I am currently studying about naive Bayes classifier in which Laplace argument takes care of additive smoothing but I am not able understand what is additive smoothing in context of classifier.
I’m not sure if I have covered all aspects but additive smoothing is used primarily for scenarios when you expect to see attributes or data points which weren’t present in training data set.
This is especially true when classifying text data. You often might encounter words which weren’t present in the training set.
eg : Lets say you have three words A,B,C . They are present in your sentences which you are classifying into either positive or negative sentiments.
So your dependent is a class : Positive or Negative
Predictors are the words ( all which may not be present in a sentence)
P(Class = Positive | X1 = A, X2 = B, X3 = C) = (P(X1 = A | Class = Positive)*P(X2 = B | Class = Positive)*P(X1 = C | Class = Positive)*P(Class = Positive) / (P(X1 = A)*P(X2 = B)*P(X3 = C)

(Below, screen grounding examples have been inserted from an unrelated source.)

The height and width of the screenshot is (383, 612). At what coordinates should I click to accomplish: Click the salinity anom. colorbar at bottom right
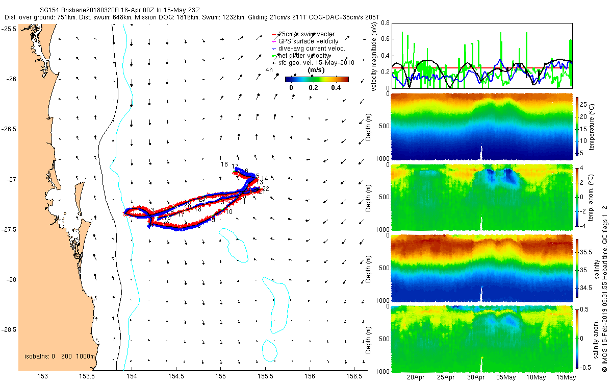(577, 338)
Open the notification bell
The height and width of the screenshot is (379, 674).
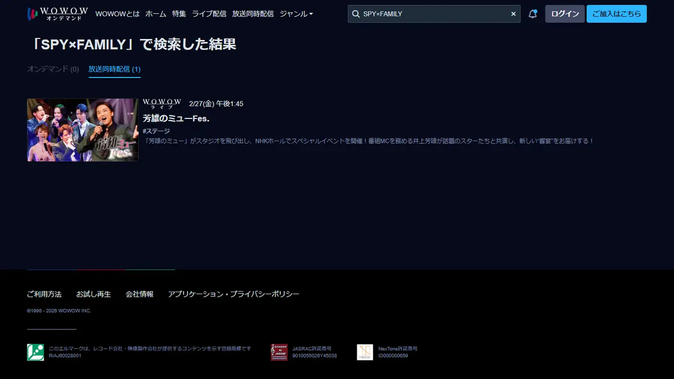tap(532, 14)

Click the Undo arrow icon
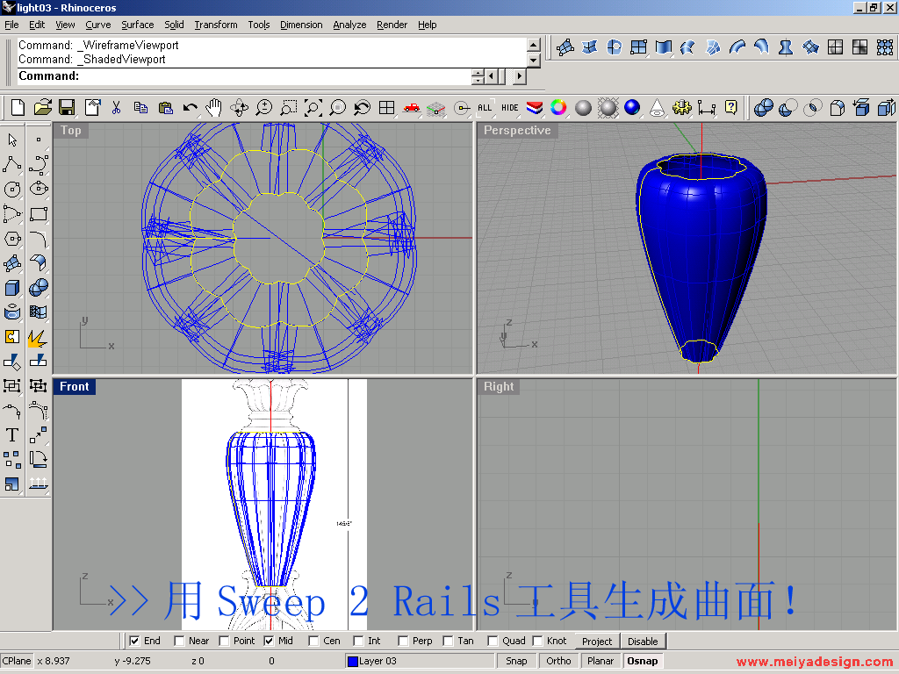pyautogui.click(x=190, y=108)
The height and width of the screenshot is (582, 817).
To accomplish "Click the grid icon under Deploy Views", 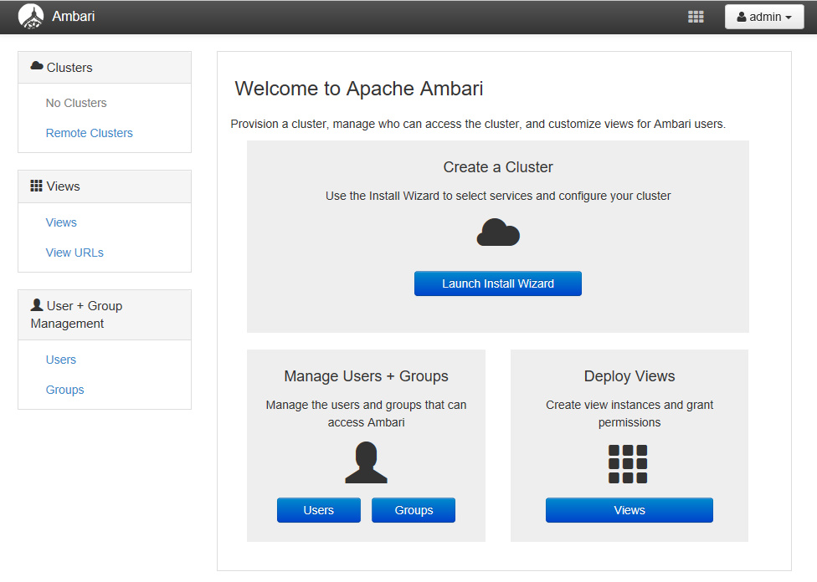I will click(628, 464).
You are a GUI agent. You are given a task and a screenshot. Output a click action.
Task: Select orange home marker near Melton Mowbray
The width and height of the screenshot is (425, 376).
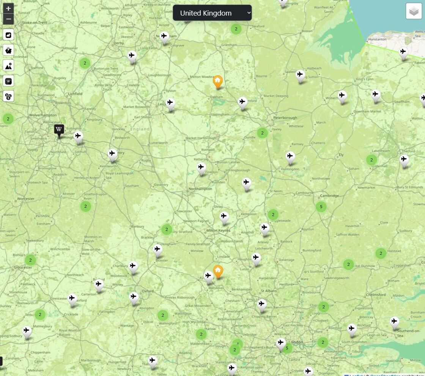[x=218, y=82]
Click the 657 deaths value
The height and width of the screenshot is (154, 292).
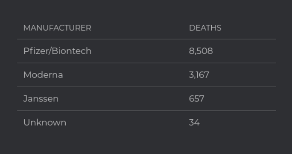(x=196, y=98)
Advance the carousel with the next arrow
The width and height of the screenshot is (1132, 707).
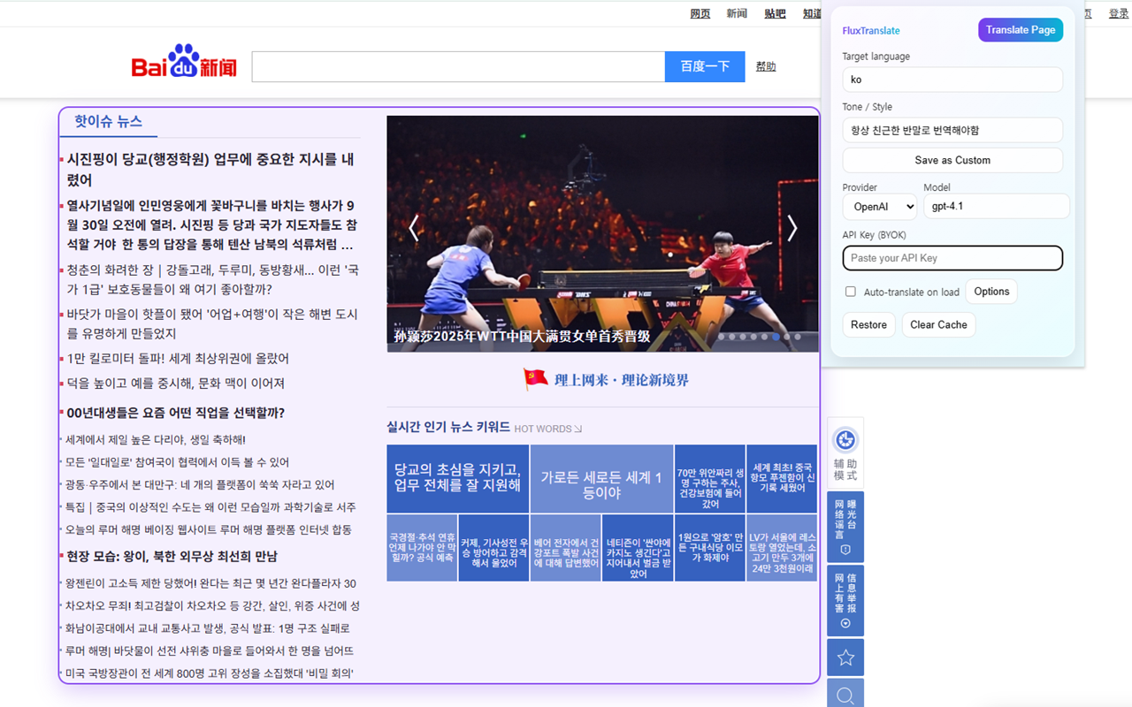[x=792, y=228]
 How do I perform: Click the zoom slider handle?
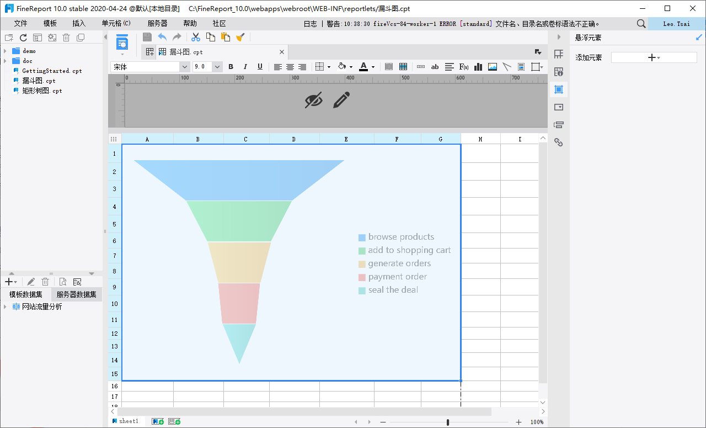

Now lets say , you have another word in the sentence of the test case X4 = D , unfortunately none of your train cases had this D ,
P(X1 = D | Class = Positive) = 0 , right ?
this will make the entire probability zero … so you prevent such a thing from happening, you add in a smoothing or additive smoothing component
P(X1 = A | Class = Positive) = (Number of cases of A when Class Positive/Sum of Cases A+B+C)
P(X1 = A | Class = Positive) = (Number of cases of A when Class Positive + alpha/Sum of Cases A+B+C + alpha)
Here alpha is your smoothing component
You will get the following expression below with smoothing alpha = 1
P(X1 = D | Class = Positive) = 1